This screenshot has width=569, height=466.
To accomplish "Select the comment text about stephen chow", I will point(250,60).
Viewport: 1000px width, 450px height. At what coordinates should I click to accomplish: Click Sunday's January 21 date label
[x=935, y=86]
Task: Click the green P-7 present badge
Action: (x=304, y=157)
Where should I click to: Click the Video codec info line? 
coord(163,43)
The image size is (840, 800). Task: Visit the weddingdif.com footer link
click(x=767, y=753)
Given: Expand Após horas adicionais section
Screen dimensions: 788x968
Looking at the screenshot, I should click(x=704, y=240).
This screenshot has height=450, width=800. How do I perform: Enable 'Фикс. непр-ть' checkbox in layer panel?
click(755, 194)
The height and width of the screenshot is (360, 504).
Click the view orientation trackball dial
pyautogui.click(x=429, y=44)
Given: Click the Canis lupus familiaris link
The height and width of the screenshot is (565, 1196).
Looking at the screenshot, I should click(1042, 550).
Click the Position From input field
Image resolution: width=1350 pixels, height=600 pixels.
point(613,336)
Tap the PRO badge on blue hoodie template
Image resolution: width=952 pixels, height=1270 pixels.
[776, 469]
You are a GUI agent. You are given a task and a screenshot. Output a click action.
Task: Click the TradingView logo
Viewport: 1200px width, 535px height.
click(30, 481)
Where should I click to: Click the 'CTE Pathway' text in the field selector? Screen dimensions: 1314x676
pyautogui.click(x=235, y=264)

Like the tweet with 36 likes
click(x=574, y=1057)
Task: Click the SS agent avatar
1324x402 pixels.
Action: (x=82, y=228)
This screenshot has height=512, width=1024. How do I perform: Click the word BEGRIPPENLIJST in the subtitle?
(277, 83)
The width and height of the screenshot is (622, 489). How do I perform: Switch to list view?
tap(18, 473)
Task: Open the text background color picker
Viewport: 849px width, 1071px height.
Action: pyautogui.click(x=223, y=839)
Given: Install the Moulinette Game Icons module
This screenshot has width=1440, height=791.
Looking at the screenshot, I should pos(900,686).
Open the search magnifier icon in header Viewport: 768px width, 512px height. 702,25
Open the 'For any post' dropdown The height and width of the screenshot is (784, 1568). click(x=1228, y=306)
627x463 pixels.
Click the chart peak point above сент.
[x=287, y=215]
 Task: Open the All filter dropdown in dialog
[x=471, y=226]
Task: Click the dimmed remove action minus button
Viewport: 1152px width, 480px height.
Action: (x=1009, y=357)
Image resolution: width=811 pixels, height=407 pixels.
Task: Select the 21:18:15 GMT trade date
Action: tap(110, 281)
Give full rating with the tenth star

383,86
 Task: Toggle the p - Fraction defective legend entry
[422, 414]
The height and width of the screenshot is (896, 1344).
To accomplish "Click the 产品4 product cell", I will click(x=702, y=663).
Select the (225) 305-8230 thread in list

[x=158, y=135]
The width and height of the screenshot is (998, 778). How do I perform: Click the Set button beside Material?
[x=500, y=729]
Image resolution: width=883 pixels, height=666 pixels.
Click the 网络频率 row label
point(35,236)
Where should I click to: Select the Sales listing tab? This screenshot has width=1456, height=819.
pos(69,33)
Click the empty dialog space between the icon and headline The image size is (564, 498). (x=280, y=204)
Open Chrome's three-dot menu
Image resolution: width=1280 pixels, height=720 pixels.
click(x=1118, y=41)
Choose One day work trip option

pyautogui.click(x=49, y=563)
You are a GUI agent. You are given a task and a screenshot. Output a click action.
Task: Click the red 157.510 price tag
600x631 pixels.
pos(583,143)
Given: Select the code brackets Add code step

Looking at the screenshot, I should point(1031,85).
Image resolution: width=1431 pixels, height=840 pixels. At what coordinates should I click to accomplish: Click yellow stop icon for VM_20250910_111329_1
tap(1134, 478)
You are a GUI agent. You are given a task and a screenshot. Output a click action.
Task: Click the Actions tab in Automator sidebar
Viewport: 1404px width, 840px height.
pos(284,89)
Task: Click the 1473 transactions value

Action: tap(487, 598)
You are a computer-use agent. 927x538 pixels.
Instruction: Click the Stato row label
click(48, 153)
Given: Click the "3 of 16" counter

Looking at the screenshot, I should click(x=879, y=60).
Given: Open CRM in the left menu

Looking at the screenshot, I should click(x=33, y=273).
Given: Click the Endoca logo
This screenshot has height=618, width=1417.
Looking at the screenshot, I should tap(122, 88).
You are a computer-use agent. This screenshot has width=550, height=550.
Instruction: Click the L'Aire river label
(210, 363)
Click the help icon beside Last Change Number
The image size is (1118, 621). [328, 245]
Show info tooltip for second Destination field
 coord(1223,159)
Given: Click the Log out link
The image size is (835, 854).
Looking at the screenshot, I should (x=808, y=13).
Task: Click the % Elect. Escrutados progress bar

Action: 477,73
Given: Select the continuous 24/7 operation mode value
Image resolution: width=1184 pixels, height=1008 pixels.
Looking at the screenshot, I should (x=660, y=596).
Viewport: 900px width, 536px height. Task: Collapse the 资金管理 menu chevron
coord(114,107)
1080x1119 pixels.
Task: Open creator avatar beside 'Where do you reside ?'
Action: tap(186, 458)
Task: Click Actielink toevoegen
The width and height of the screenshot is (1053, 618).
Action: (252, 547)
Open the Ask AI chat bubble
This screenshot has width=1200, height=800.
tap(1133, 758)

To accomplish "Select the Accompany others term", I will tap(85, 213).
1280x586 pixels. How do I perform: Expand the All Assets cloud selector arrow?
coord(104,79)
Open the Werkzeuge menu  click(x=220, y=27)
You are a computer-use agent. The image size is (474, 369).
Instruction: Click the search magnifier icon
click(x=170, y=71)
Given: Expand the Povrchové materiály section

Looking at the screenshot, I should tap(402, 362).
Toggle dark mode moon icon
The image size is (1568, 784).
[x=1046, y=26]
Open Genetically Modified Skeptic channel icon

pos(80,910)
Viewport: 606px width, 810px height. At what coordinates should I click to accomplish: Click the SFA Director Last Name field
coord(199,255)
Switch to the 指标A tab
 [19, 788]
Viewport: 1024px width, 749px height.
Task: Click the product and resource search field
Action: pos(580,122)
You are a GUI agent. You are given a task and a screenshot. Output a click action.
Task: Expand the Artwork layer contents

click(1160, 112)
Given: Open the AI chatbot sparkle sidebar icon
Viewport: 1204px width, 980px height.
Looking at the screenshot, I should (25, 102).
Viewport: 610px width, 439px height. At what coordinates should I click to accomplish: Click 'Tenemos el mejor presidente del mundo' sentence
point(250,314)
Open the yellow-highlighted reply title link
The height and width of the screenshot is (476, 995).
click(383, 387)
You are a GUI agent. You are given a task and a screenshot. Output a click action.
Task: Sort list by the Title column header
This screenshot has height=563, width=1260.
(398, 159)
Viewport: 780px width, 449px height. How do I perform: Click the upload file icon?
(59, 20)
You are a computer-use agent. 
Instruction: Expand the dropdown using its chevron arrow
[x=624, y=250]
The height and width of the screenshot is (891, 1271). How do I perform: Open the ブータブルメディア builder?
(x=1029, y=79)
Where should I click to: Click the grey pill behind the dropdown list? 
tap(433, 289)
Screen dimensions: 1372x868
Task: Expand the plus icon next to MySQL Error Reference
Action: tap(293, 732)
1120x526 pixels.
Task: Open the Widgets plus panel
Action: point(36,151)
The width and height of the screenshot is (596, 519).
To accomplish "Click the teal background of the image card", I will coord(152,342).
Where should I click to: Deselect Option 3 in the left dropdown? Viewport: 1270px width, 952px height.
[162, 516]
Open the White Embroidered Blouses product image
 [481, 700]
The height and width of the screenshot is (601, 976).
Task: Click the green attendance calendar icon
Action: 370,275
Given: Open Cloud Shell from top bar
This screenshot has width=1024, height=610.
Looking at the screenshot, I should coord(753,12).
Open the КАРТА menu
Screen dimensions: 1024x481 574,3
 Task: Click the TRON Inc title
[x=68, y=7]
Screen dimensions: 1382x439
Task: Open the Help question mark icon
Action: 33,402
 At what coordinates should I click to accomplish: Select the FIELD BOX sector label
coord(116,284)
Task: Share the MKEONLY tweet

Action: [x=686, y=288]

### WORK ITEM
Filter the listing above, keeping only the lines with "background".

### THE COMPLETED TASK
Task: Open the text background color picker
To accomplish "Click the teal background of the image card", I will coord(152,342).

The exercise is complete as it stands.